A Christmas wish (fulfilled) was the hideous fat, orange Faber volumes of his collected works, which kept her busy and entertained for a good while.
Arcadia was a particular favourite, with Annabelle liking to picture herself as Thomasina, tragic end and all.
We had to play the scenes out at home to humour her, but between the four of us never got it entirely right: irremediable bad casting doomed the enterprise.
But the staging-bug -- the idea of taking these written words and putting them in actors' mouths and allowing them to come alive in this way -- had bit her, and a few months ago she tried to try her hand at it school too.
Her English teacher nixed any Arcadian ambitions (too risqué, apparently; I would have argued on Annabelle's behalf if she had asked me to, but she didn't), but allowed her to organise the performance of a Hapgood-scene.

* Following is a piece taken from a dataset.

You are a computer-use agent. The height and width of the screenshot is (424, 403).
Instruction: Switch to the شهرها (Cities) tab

Soraya and I were entertained, but with the actors looking quite as confused as the audience it was not what could be called a success.

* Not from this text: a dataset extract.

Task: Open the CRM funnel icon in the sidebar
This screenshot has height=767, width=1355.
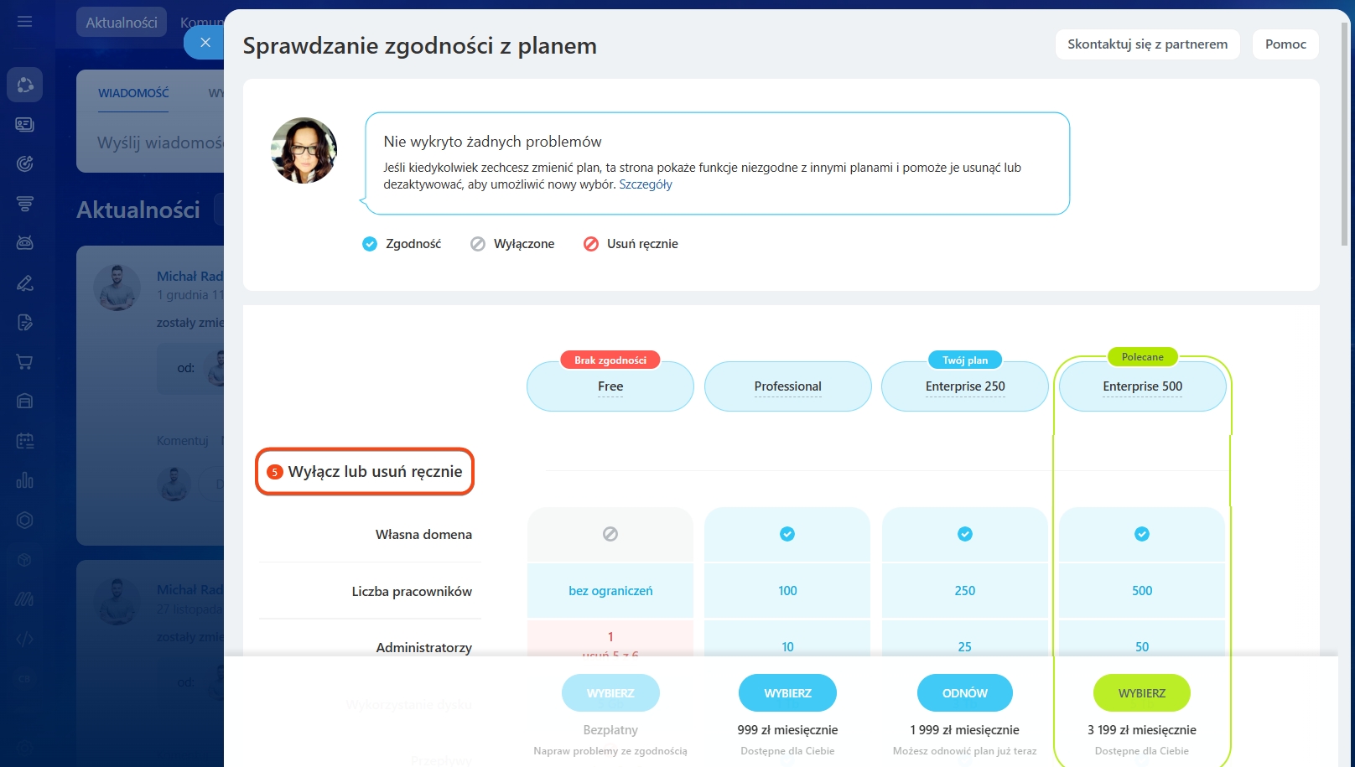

Annabelle wept furiously in a rare defeat.
She could have blamed the kiddie-actors, but professionally took all the blame as the director who had been unable to elicit the necessary performances.
Soraya tried to convince her: "All acting is failure", telling her she couldn't recall seeing a better than merely competent performance of any play in decades, but Annabelle still believed in some sort of theatre-magic and wasn't to be consoled.

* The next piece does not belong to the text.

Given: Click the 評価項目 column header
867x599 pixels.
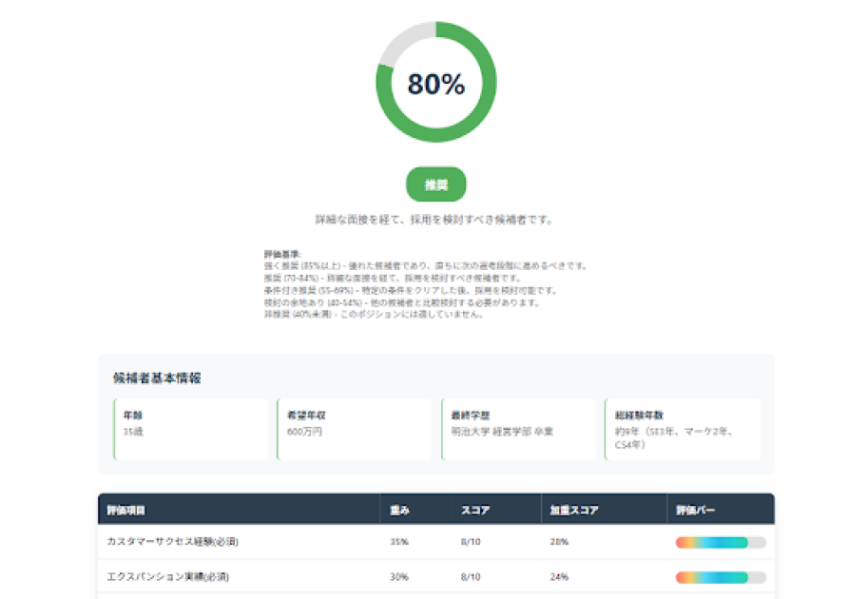Looking at the screenshot, I should (126, 511).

I wanted to tell her that Hapgood is barely comprehensible seen in its entirety and that one could hardly expect anyone understand just a bit of it, but Annabelle would have never stood for that: 'Each Stoppard-scene stands on its own !' she'd insist, or even: 'and towers over all others !'
As far as Stoppard went she often displayed, somewhat out of character, the occasionally ugly and not entirely rational atical side of the fan.
Annabelle did find another explanation: "We used the Broadway edition of the text," she cried to us one evening, her tone mixing exasperation and the small thrill of being able to place blame.
Not that we understood what she meant.
"The bowdlerized version," she explained further.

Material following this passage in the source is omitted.